“‘As It Is Written’? Uses of Sources in Ancient Mediterranean Texts”. An Interdisciplinary Workshop sponsored by the Collaborative Research Center 1136: “Education and Religion in Cultures of the Mediterranean and Its Environment from Ancient to Medieval Times and to Classical Islam.”

The workshop will take place at the Georg-August-Universität Göttingen (Germany) on 11-12 October 2018. Organizers are Chiara Meccariello and Jennifer Singletary. Keynote Speakers are Professor Stefan Schorn (KU Leuven) and Professor David Wright (Brandeis)

The use of material from sources is a key feature of texts from throughout the ancient Mediterranean. Especially in texts pertaining to religion and myth, the attribution of information to historical or supernatural sources is a common strategy to endow it with authority, antiquity, or sacredness. The combination, incorporation, or redaction of source material also highlight the writers’ access to knowledge and tradition and emphasize their scholarly or literary acumen, while simultaneously legitimating, contesting, or manipulating the knowledge that is disseminated through re-use.

This workshop aims to bring together an international group of scholars from the fields of Classics and Ancient Near Eastern Studies to discuss and compare the uses of sources in ancient texts, with specific focus on works with a religious/mythological component. Through an interdisciplinary approach to this topic, the workshop seeks to shed new light on the dynamics of the acquisition and dissemination of knowledge related to religion and myth in cultures across the Mediterranean.

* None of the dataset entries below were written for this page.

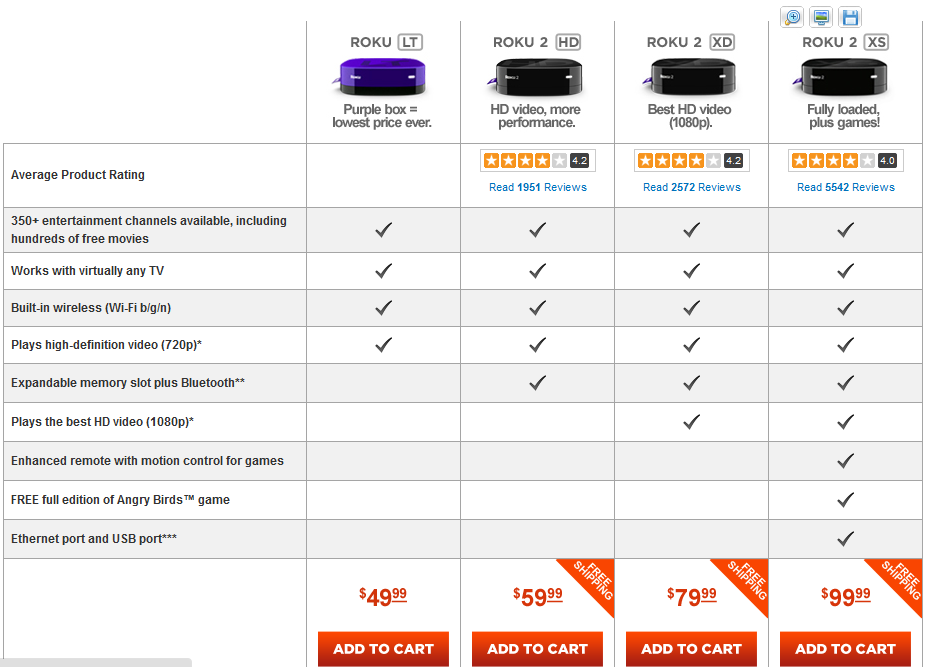The height and width of the screenshot is (667, 925).
Task: Open Read 2572 Reviews link
Action: point(691,187)
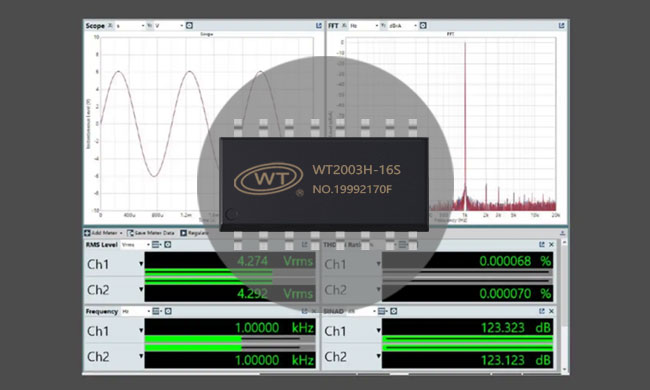650x390 pixels.
Task: Pop out the SINAD meter panel
Action: tap(541, 311)
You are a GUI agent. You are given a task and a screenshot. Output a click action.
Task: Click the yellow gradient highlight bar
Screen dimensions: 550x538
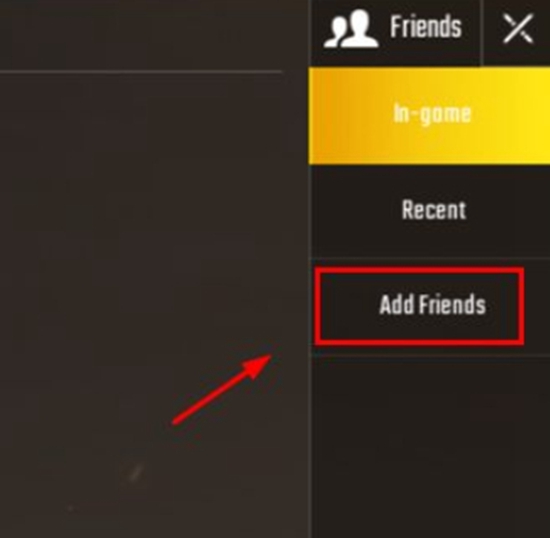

The organizers cordially invite proposals for papers focusing on the use of sources in ancient texts from scholars working in Classics, Hebrew Bible, and/or Ancient Near Eastern Studies. Papers should relate to one of the four main themes of the workshop:

-Methodological and practical approaches: modern scholarly methods for analyzing the use of sources in ancient texts, either discipline-specific or overarching;

-Sources and power: how the choice and treatment of sources reflects or produces religious authority;

-Divine sources: claims concerning deities or other divine beings as sources;

-Manipulation of sources: intentional or accidental misuses, misquotations, misinterpretations, as well as creative reinterpretation of sources.

Papers should be limited to 30 minutes, and will be followed by 15 minutes for discussion. Please submit abstracts of no more than 300 words to Chiara Meccariello ([email protected]) by 20 May 2018. An edited volume based on the workshop is planned.

Some funding for accommodations and/or travel to Göttingen will be available for accepted presenters if needed. No registration fee is required for presenters.

The Collaborative Research Center 1136: “Education and Religion in Cultures of the Mediterranean and Its Environment from Ancient to Medieval Times and to Classical Islam”  based at Georg-August-Universität Göttingen, is funded by the Deutsche Forschungsgemeinschaft. The CRC investigates  the relationship between education and religion from the first millennium BCE through the 13th century CE.